[Records shown Boundary: Start]
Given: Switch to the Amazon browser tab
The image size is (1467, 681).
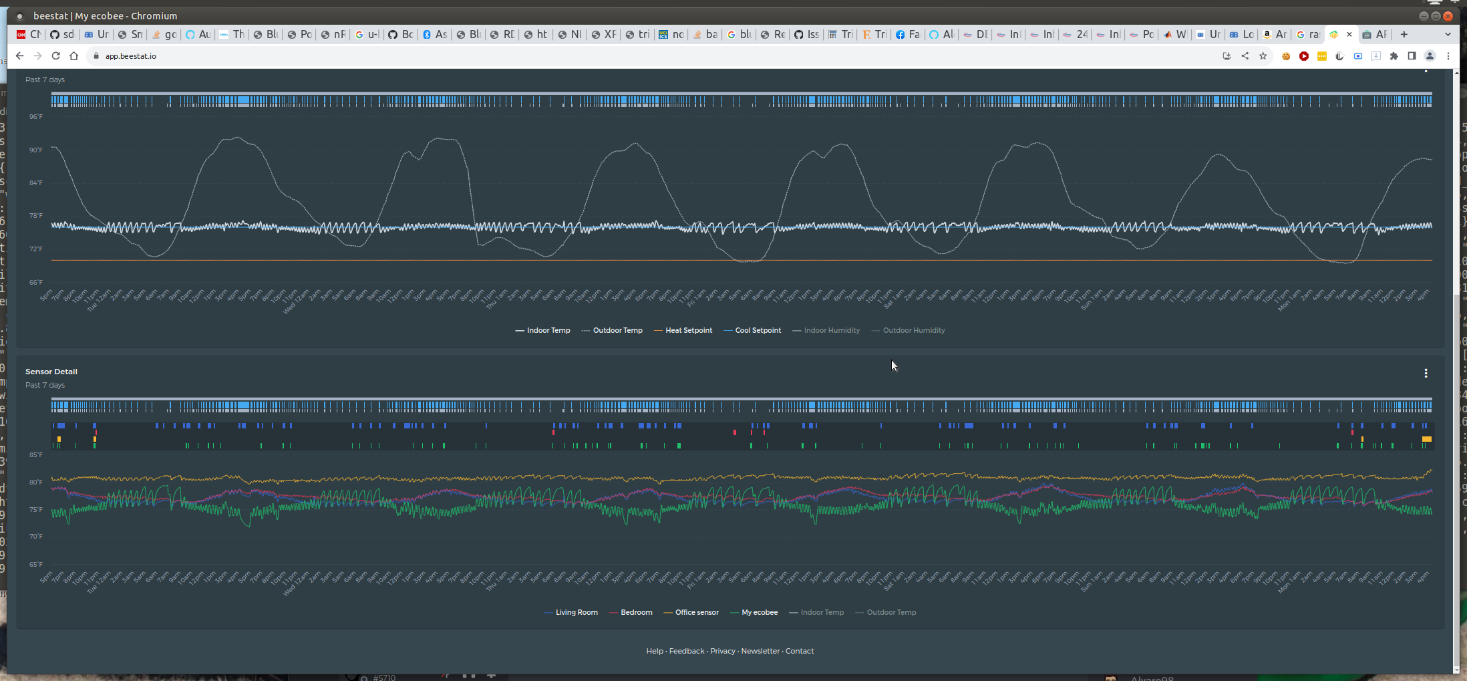Looking at the screenshot, I should point(1274,34).
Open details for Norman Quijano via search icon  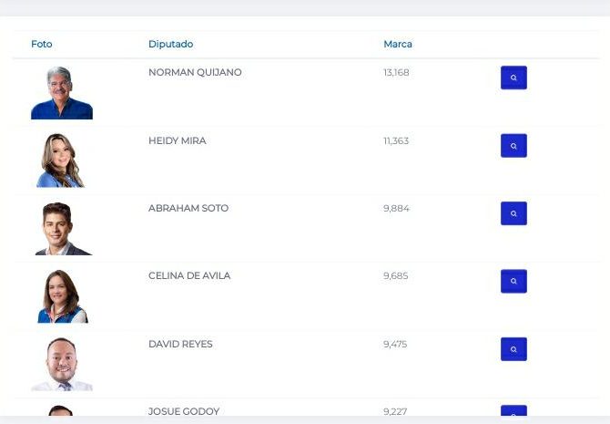[513, 78]
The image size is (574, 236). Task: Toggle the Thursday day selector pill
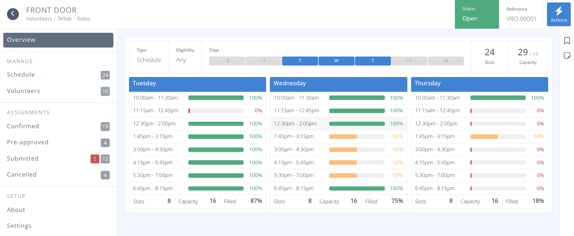click(373, 61)
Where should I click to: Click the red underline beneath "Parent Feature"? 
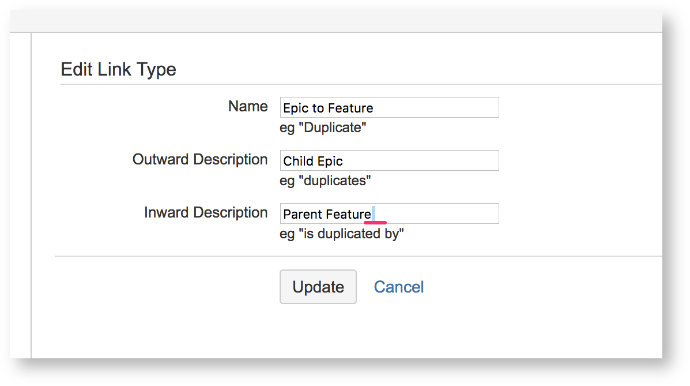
[Records shown Boundary: End]
Task instructions: The answer must consist solely of the lines from the one with "The image size is (574, 236)." through the final line of the data, each reproduced exactly and with pictures omitted.

Answer to this exercise:
The image size is (574, 236). Task: Toggle the Thursday day selector pill
click(373, 61)
Where should I click to: Click the red underline beneath "Parent Feature"? 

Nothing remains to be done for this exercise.